The registry should persist only the information that matters for future updates, explainability, and recovery.

Persist:

- canonical `AppIdentity`
- original `SourceInput`
- normalized `SourceRef`
- installed version and artifact state when known
- `UpdateStrategy`
- retained `UpdateChannel` records
- useful parsed metadata hints
- selected raw metadata snapshots or references

Do not persist every transient discovery result. The registry is not a general fetch cache.
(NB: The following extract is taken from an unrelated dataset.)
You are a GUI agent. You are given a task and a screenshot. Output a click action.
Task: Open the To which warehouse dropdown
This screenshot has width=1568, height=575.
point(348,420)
It should keep enough information to:

- explain why a channel was chosen
- retry alternates later
- survive upstream layout changes
- support debugging of bad matches

## Failure Handling

### Source failures

- source failures should be local, not globally fatal by default
- if GitHub API discovery fails but a direct asset URL remains usable, installation should continue through that path
- if one candidate discovery branch fails, the system should keep evaluating other validated branches where possible

### Metadata failures

- metadata parse failures should be typed and non-blocking
- failure to parse `latest-linux.yml` must not disable plain GitHub release discovery
- low-confidence metadata may still contribute hints, but should not outrank stronger direct evidence

### Update selection explanations

The update layer should be able to explain why a channel or artifact was preferred or rejected, using signals such as:

- install-origin match
- metadata confidence
- architecture compatibility
- prerelease mismatch
- stale, missing, or incompatible artifacts

## User Prompting Rules

Prompt only when the ambiguity materially changes behavior.

Expected prompt cases:

- the user linked an older specific release and the system can also see newer supported releases
- multiple AppImage artifacts remain equally plausible after metadata and heuristic ranking
- identity resolution remains low confidence after source normalization

Everything else should be automatic and explainable in the generated plan.

## Testing Strategy

### Source tests

- normalize shorthand, repo URLs, release URLs, and asset URLs
- verify broad discovery from mocked GitHub responses
- preserve prompt context for older-version inputs

### Metadata tests

- fixture-driven parsing for `electron-builder` YAML, zsync, and malformed inputs
- confidence and warning behavior
- source-agnostic parser contract

### Update tests

- install-origin-first ranking
- alternate-channel fallback ordering
- stable-versus-prerelease preference
- metadata-guided artifact selection outranking filename heuristics

### Registry tests

- round-trip persistence of preferred channel, alternates, metadata hints, and metadata snapshots
- backward-compatible loading when existing registry entries lack new fields

### End-to-end CLI tests

- add from GitHub shorthand
- add from direct GitHub release asset URL
- update behavior when preferred channel fails and an alternate succeeds

## Recommended Implementation Direction

Implementation should incrementally reshape the current adapter-oriented GitHub skeleton toward the new boundaries rather than attempt a single large rewrite.

Recommended sequence:

1. introduce `source`, `metadata`, and `update` domain boundaries and shared types
2. migrate GitHub discovery logic into the new source boundary
3. add metadata parsers and fixture coverage
4. add channel ranking and registry persistence extensions
5. update CLI orchestration and end-to-end tests

This keeps the change reviewable and protects the existing thin-client architecture where `aim-core` owns all reusable logic.